Столь откровенная игра в поддавки должна насторожить читателя. Уж слишком представители старого мира «отрицательные», а нового – «положительные». И эти подозрения имеют под собой серьёзные основания: представители старого мира, может быть, и отрицательные, но живые, а нового, может быть, и положительные, но картонные, неинтересные. Когда доходит дело до их портретов, повествование часто буксует, оказываясь, как прекрасно формулирует Мариэтта Чудакова, в «мёртвой точке». Действие останавливается, и автор заставляет нас любоваться неподвижной, статичной фигурой персонажа. «Слеза, изгибаясь», течёт по щеке Вали, «как по вазочке», у Володи Макарова во рту «целая сверкающая машинка зубов» – юные герои произведения напоминают оживляемых по необходимости статуй или кукол, призванных воплотить идеальные типы «новых советских людей». Подобные статуарные персонажи во множестве населяют советские книги, фильмы и песни, их присутствие скоро станет почти непременным атрибутом той культуры, которую иногда называют сталинской (а культуролог и искусствовед Владимир Паперный определил как Культуру Два).
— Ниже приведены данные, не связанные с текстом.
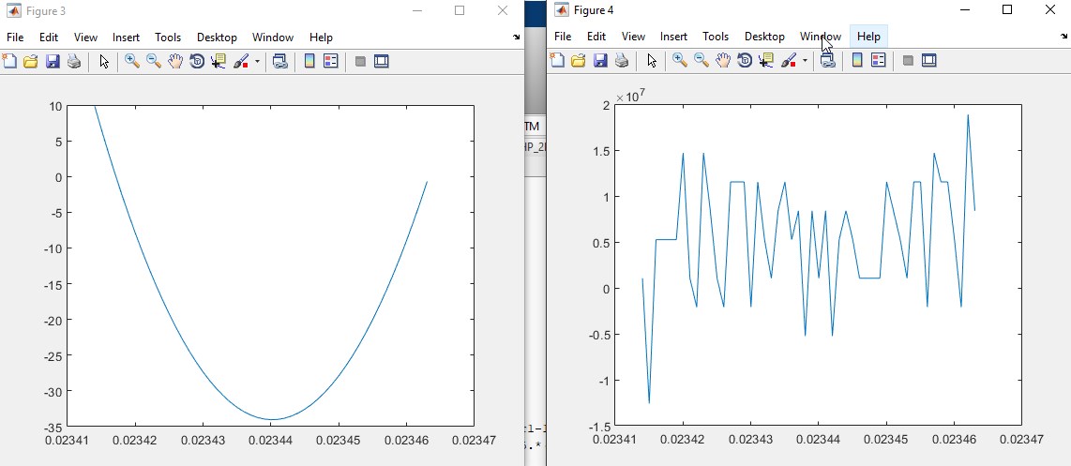
Task: Open the Help menu in Figure 4
Action: 868,37
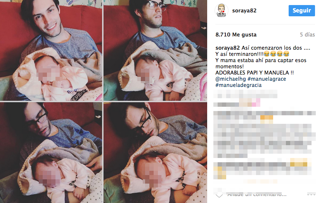Viewport: 322px width, 203px height.
Task: Open the #manueladegracia hashtag
Action: coord(239,85)
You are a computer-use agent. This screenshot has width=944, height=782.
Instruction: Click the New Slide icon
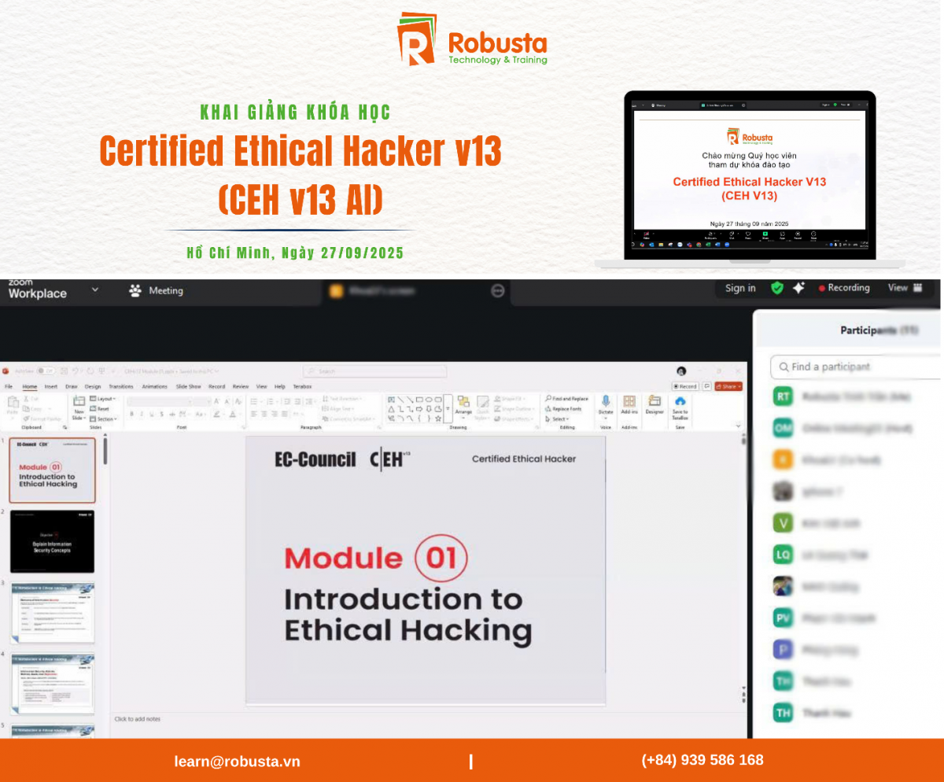(79, 403)
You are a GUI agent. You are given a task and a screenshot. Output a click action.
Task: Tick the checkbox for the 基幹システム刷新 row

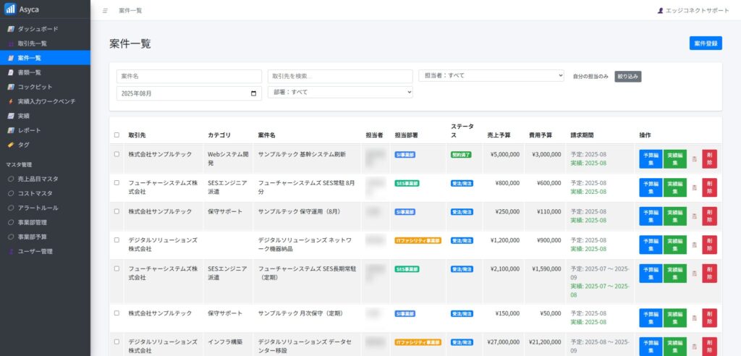(117, 154)
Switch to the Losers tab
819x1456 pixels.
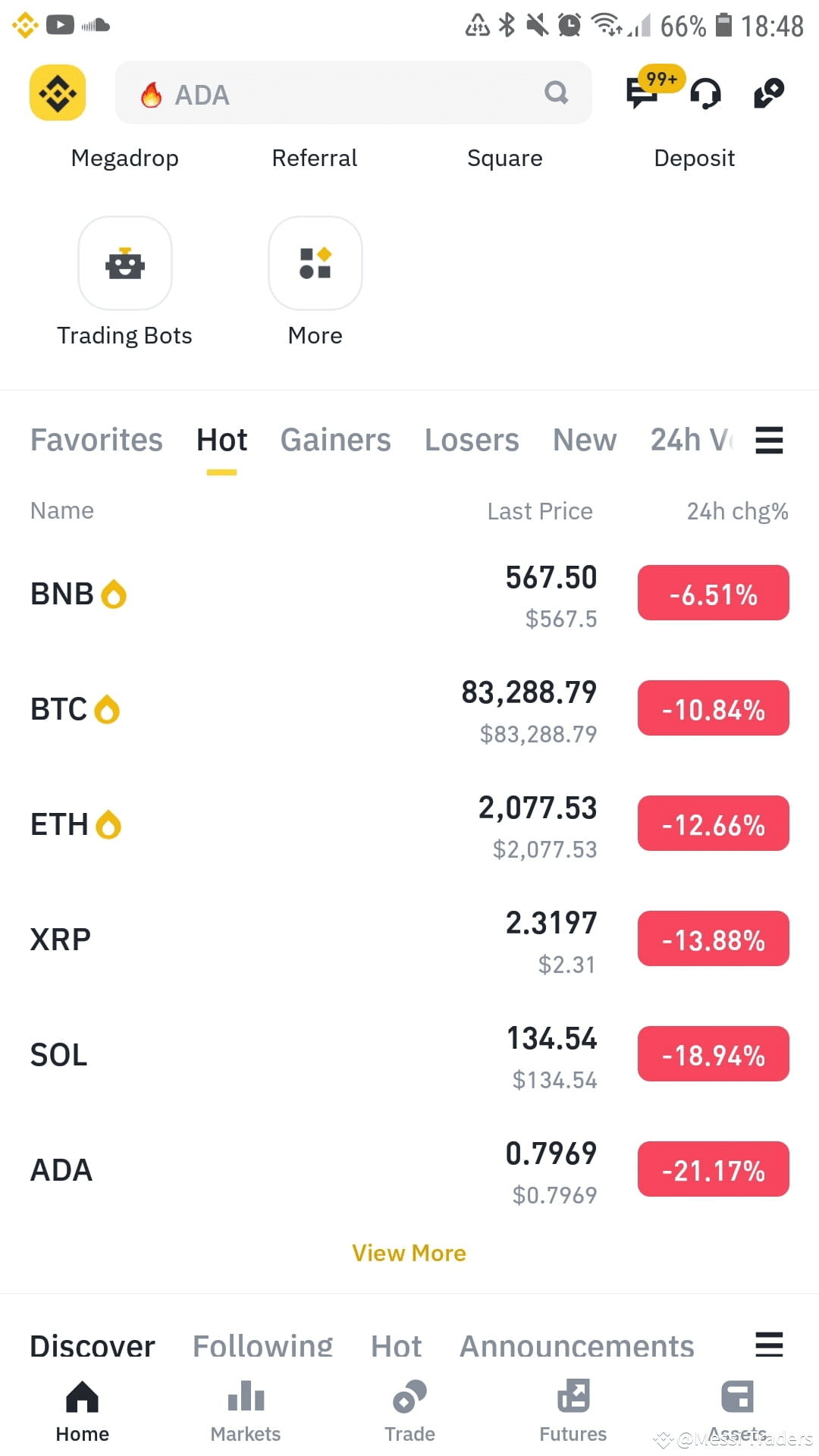[x=472, y=440]
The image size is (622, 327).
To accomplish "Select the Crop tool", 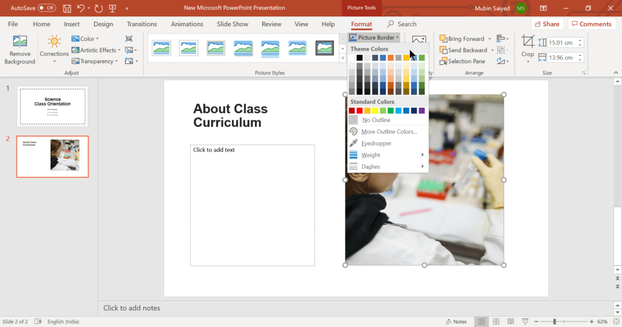I will [x=528, y=47].
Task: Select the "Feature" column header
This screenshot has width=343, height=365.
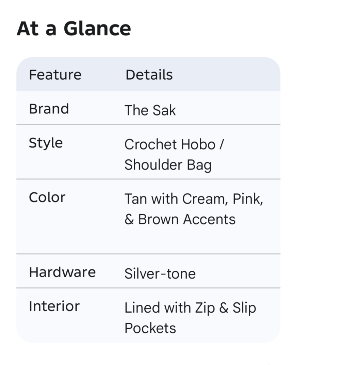Action: pos(55,75)
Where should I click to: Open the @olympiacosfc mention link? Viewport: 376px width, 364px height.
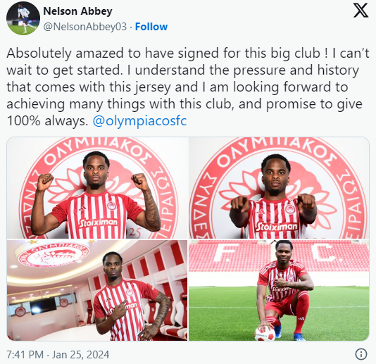click(139, 120)
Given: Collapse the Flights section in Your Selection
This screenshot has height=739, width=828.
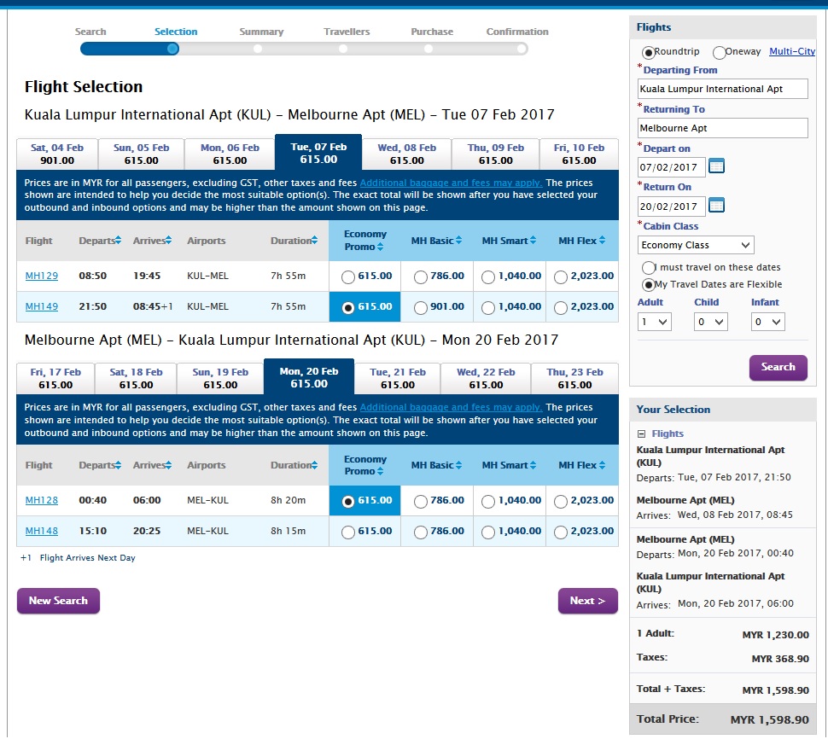Looking at the screenshot, I should [x=643, y=434].
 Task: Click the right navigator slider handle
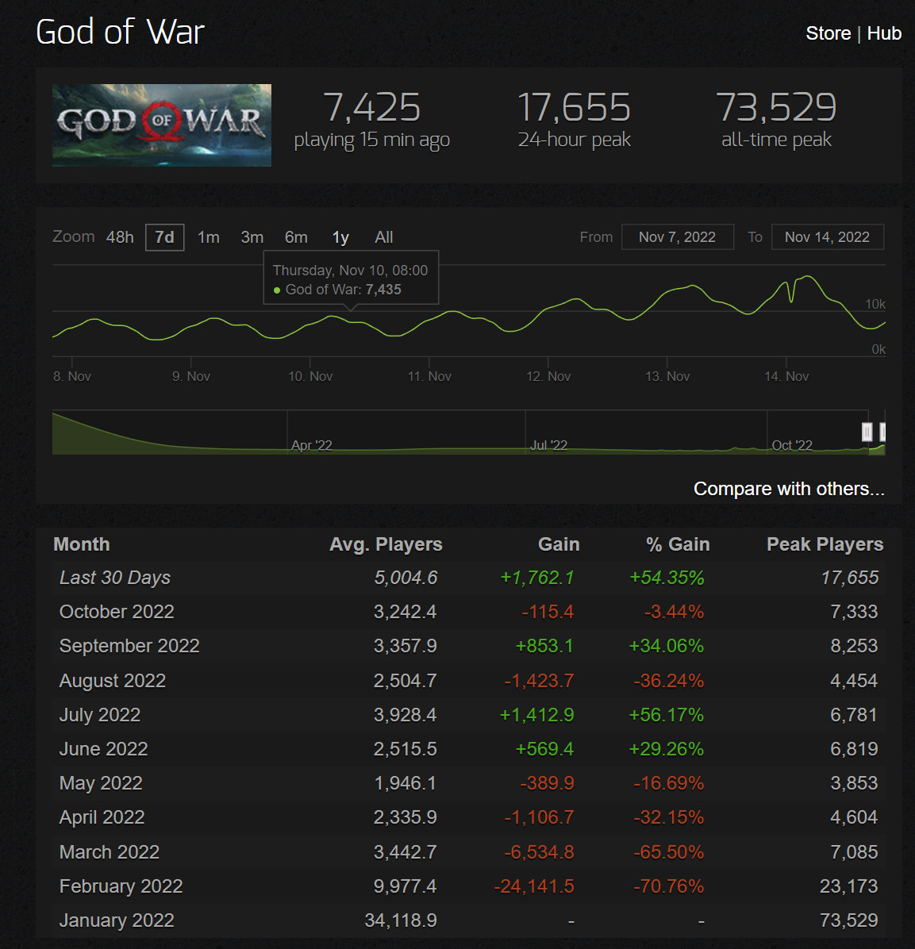click(883, 431)
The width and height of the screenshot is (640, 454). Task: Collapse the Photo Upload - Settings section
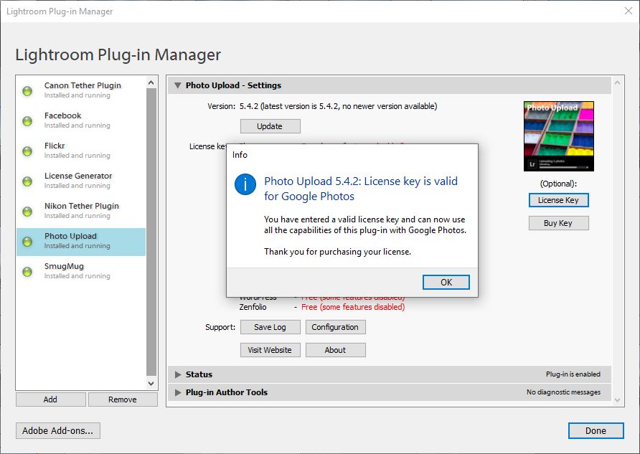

Весьма показательно и то, что Андрей Бабичев оказывается неспособным воспринять самое красивое сравнение произведения, демонстрируя душевную грубость и отсутствие поэтического слуха. На телефонный рассказ Вали о том, как Кавалеров уподобил её «ветви, полной цветов и листьев», Бабичев реагирует следующим образом: «Он разразился хохотом. Ветвь? Как? Какая ветвь? Полная цветов? Цветов и листьев? Что? Это, наверное, какой-нибудь алкоголик…» Ветвь, то есть линию, нельзя наполнить – это Андрей Бабичев способен понять быстрее многих читателей «Зависти», но такое понимание ещё не делает его симпатичным и достойным сочувствия персонажем.
Словом, авторская позиция в «Зависти» чрезвычайно двусмысленна. Как и положено советскому писателю, Олеша громогласно осуждает представителей старого мира и прославляет представителей нового, однако его тайные симпатии всё же отданы Николаю Кавалерову, Анечке Прокопович и Ивану Бабичеву. Отчасти сходная идеологическая двусмысленность характерна для авторской позиции ещё одного знаменитого произведения, созданного московским писателем, выходцем из Одессы, – «Конармии» Исаака Бабеля. У Бабеля рефлексирующий интеллигент тоже со знаком минус противопоставляется «простым» красноармейцам (унижение персонажей-интеллигентов вообще красной нитью проходит через правоверную советскую прозу и поэзию конца 1920-х – начала 1930-х годов; апогеем этого унижения станет образ Васисуалия Лоханкина в «Золотом телёнке»). Но и Олеша, и Бабель в своих произведениях находят лазейку для жалости к интеллигенту и даже для потаённой любви к нему.